Deshalb füge ich meist hinzu: „In seiner Heimat nennt man ihn Abu Amir. Nicht Abu Jihad. Er kommt aus Israel.“
„Israel! Ah… Ja…?“
„Ja. Eigentlich kommt er aus Palästina. Als er geboren wurde, gab es den Staat Israel noch nicht.“
„Verstehe…“
„Er war israelischer Staatsbürger, bevor er nach Deutschland kam.“
„Und jetzt ist er…“
„Pensioniert. Er war Beamter.“
„Aber er kommt aus Palästina.“
„Richtig.“
Meist tritt dann eine kurze Pause ein.
„Ist ja schon schlimm da, was man immer so hört.“
„Er kommt aber nicht aus dem heutigen autonomen Palästina. Er stammt aus Galiläa. Aus dem Norden Israels.“
„Ach was!“
Und dann schnüre ich das Päckchen komplett auf und gebe sämtliche Details preis:
„Mein Vater ist ein Araber aus Israel, ein römisch-katholischer Araber aus Nazareth. Ich stamme aus einer christlichen Familie.“
„Ja, das soll es ja auch geben!“
„Das gibt es in der Tat. Meine gesamte Verwandtschaft sind Christen: römisch-katholisch, orthodox, maronitisch, ganz verschiedene Konfessionen, aber alle christlich. Und mein Vater war Lehrer. Er hat Religion unterrichtet, katholische Religion.“
Die darauf meist eintretende, geradezu andächtige Stille fülle ich mit der Information:
„Meine Mutter ist Deutsche.“
„Dann sind Sie…?“
„Deutscher.

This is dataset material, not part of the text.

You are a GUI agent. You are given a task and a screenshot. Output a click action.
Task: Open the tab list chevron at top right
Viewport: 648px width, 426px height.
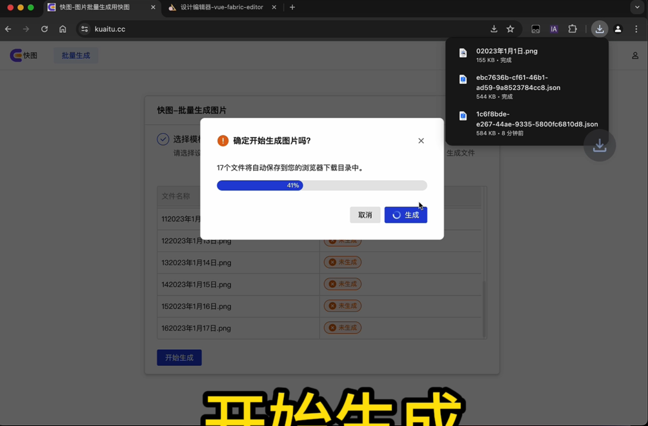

Meinetwegen Halbaraber, wenn Ihnen das weiterhilft. Also deutscher Halbaraber mit palästinensischen Wurzeln und Verwandtschaft väterlicherseits in Israel. Cousins, Cousinen, Onkel, Tanten ersten, zweiten, dritten und weiteren Grades in Galiläa, überwiegend in Nazareth.“
„Donnerwetter. Und auch noch katholisch!“
„Nein, protestantisch. Aber gewesen. Ich gehöre keiner Kirche mehr an.“
Im Telefonat mit der Klinik ersparte ich mir die Auffächerung meiner Biografie und beantwortete lediglich die Frage nach dem Ursprung meines Namens.
„Der ist arabisch.“
„Das tut mir aber leid“, entfuhr es der Frau vom Patientenmanagement aufrichtig. „Da kann ich Ihnen leider gar nicht helfen. Eine arabische Übersetzung haben wir nicht.“
„Das macht doch nichts!“, beruhigte ich sie. „Wissen Sie, in meiner Muttersprache ist es für mich immer noch am einfachsten.“
Hat sie nicht bemerkt, dass ich in akzentfreiem Deutsch mit ihr rede? Und wenn sie meine Daten im PC aufruft, sieht sie dann nicht, dass ich hier geboren bin?
Immerhin hatte ihr Blick in meine Daten zum Ergebnis, dass ich das Verzehrprotokoll nicht ausfüllen musste. Na also, dachte ich. Und entschied mich dennoch, den ganzen Käse mal besser nicht wegzuwerfen, sondern aufzuheben und auch mitzunehmen in die Klinik. Wer weiß, wofür’s gut ist, sicher ist sicher.
Wenige Tage später bekam ich die Hausordnung zugeschickt, zweisprachig, und weitere Informationen, auch die in deutscher und türkischer Sprache, etwa über den im Haus befindlichen sogenannten Sozialdienst. Dessen Aufgabe ist die Betreuung von Patienten hinsichtlich ihrer Wiedereingliederung in den Arbeitsalltag, was sich im Falle eines Freiberuflers weitestgehend erübrigt. Gleichwie, auch dies eine sehr umsichtige, fürsorgliche Maßnahme, fand ich. Stutzig machte mich lediglich der Name des für mich zuständigen Mitarbeiters beim Sozialdienst: Herr Tütüncü.
In der Klinik, so erfuhr ich auf deren Website, arbeite ein türkischstämmiges zweisprachiges Behandlungsteam, das auch mit den kulturellen und sozialen Besonderheiten vertraut sei. Denn durch Sprachprobleme und kulturelle Unterschiede ergäben sich oft Missverständnisse zwischen türkischstämmigen Migranten und deutschen Therapeuten. Da es aber für jeden Menschen ein elementares Bedürfnis sei, verstanden zu werden, speziell in einem Arzt-Patienten-Verhältnis, habe die Klinik eigens einen Schwerpunkt für türkische Mitbürger eingerichtet.